Nineteenth-century subscription publishing, an overlooked aspect of Canadian publishing history, led to the establishment of a once-vigorous Canadian publishing industry which might be said to constitute in many respects the germ of Canada's twentieth-century publishing structure. An investigation reveals post-Confederation marketing by US publishers who avoided tax duties under the disguise of Canadian imprints based in smaller population centres such as Paris, Ontario or London, Ontario. The 1897 Duties of Customs Act ended the import of these reading materials and led to the increased licensing of US publishers, integrating them into the Canadian publishing scene and its normal trade channels.
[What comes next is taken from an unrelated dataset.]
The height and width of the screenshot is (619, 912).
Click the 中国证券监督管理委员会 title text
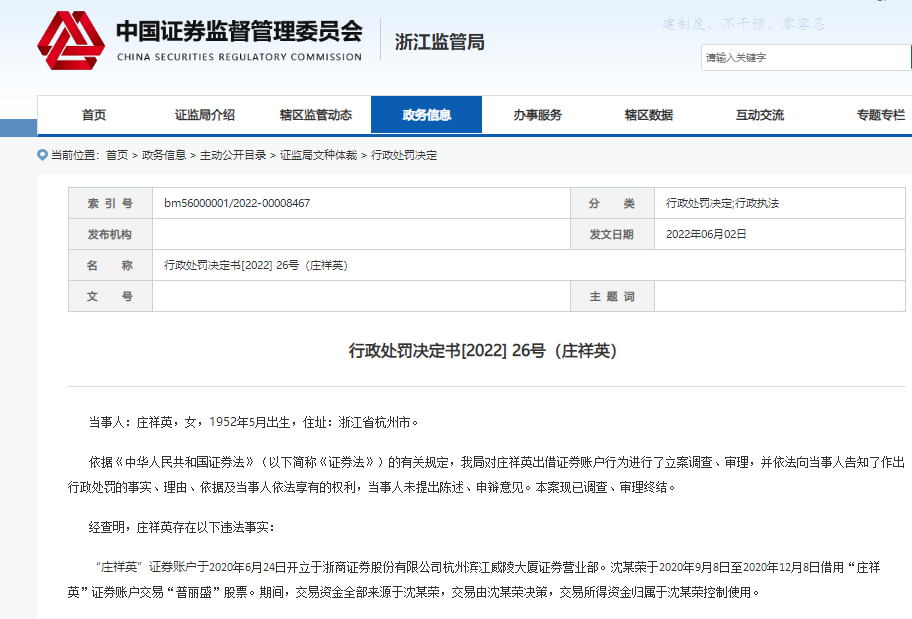coord(239,32)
Leonard Cohen's transformation of poem into song has interesting aesthetic implications. Line elision, addition and subtraction of words, and the introduction of repetition, all of which allows for standardization of metre and a shift to the more casual conversation of the song, makes the pieces tighter and more aesthetically rewarding, while demonstrating Cohen's capacity for revision.
Charles Sangster's unpublished work, Norland Echoes and Other Strains and Lyrics and The Angel Guest and Other Poems and Lyrics, reveals the development of his creative power in the second part of his life. Before the discovery of these manuscripts, all scholars have worked with texts that Sangster later revised or discarded, and thus their presence begs for a new and comprehensive appraisal of his complete work.
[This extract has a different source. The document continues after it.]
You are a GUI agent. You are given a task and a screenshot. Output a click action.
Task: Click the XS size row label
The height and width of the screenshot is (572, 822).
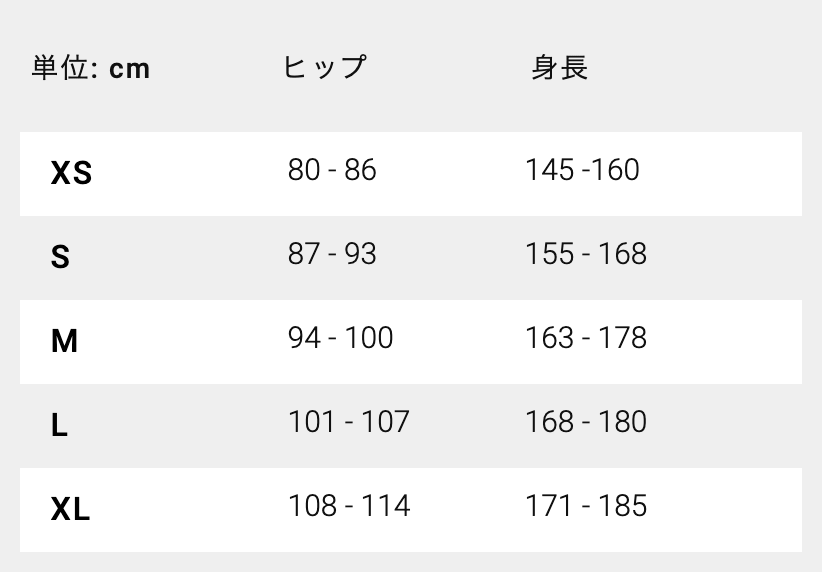pos(71,174)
An astrological analysis of events in Robertson Davies's Deptford trilogy, inspired by Jungian studies on synchronicity, discovers the "meaningful coincidence" in the trilogy and links the stone hidden in Boy Staunton's youthful snowball to his death nearly sixty years later. This analysis suggests the range of coincidence that can be discovered by the discriminating reader.
Clues to the identity of Audrey Thomas's Miss Miller of Blown Figures can be found in Jung's account of his analytical work with a young American woman, known by the pseudonym of Frank Miller, who formed the basis for Thomas's character. In a 1975 interview, Thomas herself acknowledges the importance of Jung. The two Miller women meet similar ends not only as victims of the real world, but also as prey to the demons of their own inner worlds.
A brief response to Bruce MacDonald's article (SCL 1.2) points out the necessity for a range of critical response and discovers similarities within differing views of Ernest Buckler's The Mountain and The Valley, contributing to a movement towards a consensus concerning the novel.
A reply to Stan Dragland's article (SCL 1.2) offers a brief explication of some of the meanings and functions of Archibald Lampman's frogs and toads. The value of Lampman's poetry does not lie in a "realistic" but metaphorical presentation of natural scenery. Frogs serve as representations of the poet and his sought ideal.